• _INSTRUCTIONS TO FOLLOW_: From the entries underneath, give the number of lines holding the word "before", without any other words.

=== Section Start ===

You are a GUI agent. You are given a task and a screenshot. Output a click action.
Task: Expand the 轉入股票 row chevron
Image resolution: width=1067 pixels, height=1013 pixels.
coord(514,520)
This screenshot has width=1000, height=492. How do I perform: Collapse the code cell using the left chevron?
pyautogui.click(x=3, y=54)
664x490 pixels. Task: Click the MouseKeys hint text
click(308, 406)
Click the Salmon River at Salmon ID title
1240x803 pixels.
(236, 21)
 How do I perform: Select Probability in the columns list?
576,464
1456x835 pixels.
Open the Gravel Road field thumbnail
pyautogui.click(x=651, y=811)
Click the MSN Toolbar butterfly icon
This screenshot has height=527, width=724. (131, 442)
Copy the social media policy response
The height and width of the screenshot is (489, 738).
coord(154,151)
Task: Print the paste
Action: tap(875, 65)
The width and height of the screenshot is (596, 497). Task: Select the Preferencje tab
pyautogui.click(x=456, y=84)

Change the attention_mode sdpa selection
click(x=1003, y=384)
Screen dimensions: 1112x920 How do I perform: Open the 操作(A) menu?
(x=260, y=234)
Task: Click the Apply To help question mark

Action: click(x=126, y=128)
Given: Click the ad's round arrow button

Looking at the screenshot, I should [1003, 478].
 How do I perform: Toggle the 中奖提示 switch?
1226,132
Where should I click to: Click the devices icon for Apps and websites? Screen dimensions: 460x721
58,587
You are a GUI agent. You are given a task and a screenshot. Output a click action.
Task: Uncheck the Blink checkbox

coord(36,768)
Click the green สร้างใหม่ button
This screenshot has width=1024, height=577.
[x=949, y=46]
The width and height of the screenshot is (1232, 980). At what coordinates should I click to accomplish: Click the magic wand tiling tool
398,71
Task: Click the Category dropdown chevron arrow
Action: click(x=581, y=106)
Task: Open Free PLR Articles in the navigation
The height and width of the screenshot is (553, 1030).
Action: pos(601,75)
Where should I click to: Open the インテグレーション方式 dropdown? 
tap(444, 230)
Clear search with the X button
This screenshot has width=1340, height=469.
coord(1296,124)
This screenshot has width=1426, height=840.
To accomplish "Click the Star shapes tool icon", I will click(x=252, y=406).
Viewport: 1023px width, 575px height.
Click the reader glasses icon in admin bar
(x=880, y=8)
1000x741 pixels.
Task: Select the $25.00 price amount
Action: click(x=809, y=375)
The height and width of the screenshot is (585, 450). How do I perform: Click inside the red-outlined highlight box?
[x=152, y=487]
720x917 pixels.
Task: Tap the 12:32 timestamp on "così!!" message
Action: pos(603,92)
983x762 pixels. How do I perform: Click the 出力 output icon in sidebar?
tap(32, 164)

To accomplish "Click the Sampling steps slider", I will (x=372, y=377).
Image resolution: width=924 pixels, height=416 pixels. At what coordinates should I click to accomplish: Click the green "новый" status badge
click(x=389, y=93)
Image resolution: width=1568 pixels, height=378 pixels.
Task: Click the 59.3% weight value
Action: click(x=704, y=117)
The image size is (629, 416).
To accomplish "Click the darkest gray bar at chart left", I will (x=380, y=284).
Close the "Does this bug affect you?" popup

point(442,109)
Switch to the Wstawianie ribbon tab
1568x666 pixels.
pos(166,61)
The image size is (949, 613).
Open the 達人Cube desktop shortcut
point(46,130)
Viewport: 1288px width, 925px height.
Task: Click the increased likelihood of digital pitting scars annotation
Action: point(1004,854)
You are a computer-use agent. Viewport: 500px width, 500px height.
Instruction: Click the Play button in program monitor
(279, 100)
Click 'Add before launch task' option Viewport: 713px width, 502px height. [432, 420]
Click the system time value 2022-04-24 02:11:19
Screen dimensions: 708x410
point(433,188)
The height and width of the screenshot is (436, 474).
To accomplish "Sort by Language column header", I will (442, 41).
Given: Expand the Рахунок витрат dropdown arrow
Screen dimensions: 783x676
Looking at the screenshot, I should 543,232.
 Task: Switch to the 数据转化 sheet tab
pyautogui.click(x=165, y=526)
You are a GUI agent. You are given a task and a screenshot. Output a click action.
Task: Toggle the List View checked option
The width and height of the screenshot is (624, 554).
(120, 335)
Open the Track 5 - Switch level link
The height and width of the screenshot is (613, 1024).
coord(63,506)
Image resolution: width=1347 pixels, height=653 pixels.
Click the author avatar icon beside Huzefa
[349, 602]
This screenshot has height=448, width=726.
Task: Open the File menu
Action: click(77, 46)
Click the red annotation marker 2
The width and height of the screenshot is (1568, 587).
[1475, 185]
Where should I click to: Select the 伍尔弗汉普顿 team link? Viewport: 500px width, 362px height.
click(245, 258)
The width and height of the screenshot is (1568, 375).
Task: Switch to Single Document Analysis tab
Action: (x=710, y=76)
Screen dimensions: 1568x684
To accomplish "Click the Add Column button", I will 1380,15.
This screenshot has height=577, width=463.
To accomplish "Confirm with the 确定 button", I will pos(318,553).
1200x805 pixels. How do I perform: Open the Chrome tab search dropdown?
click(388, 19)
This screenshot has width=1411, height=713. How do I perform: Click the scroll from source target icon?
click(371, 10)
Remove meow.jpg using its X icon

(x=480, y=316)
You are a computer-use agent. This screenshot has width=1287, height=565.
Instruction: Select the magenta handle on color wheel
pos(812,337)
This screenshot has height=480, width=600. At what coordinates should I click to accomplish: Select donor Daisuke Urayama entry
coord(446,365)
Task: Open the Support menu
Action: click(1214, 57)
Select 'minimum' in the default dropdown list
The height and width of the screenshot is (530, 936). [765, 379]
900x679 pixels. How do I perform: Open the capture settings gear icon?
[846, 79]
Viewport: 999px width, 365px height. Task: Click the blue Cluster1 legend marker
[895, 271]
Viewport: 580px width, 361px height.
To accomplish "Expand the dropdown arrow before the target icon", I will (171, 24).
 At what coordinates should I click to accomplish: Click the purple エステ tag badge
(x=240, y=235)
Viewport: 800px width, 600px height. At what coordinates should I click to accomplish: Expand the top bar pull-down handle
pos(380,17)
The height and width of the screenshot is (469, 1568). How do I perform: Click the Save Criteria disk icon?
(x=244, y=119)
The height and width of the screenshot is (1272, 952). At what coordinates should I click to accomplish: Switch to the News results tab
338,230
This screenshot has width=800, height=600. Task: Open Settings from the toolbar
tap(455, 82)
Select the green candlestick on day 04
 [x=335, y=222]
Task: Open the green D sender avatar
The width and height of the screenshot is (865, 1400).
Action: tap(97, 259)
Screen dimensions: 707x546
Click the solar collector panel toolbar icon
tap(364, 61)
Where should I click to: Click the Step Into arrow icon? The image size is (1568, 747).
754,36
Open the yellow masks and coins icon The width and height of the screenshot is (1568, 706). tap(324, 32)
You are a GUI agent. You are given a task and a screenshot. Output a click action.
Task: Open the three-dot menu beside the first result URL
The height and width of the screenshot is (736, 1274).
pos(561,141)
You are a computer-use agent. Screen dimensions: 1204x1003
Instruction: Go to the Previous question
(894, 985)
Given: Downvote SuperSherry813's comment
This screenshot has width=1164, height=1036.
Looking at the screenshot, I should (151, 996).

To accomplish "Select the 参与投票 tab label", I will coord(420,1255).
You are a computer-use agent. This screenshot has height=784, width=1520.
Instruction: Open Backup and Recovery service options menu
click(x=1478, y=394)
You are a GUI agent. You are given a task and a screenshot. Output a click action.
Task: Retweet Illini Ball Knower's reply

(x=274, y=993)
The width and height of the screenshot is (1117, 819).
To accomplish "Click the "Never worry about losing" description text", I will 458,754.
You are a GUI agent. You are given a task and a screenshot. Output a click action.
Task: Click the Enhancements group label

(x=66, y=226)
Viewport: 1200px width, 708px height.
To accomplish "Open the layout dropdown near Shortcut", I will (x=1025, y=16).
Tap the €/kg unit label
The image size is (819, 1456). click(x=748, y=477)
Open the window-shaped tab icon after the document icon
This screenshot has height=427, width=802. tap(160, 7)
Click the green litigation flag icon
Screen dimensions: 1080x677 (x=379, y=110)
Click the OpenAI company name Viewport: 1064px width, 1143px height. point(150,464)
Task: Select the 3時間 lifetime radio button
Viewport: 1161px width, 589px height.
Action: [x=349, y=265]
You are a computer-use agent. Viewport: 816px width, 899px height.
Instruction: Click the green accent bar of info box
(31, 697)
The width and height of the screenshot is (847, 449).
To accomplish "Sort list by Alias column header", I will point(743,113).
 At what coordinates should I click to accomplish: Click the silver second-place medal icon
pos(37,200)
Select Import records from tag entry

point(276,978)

=== Section End ===

• _SOLUTION TO THIS PROBLEM_: 2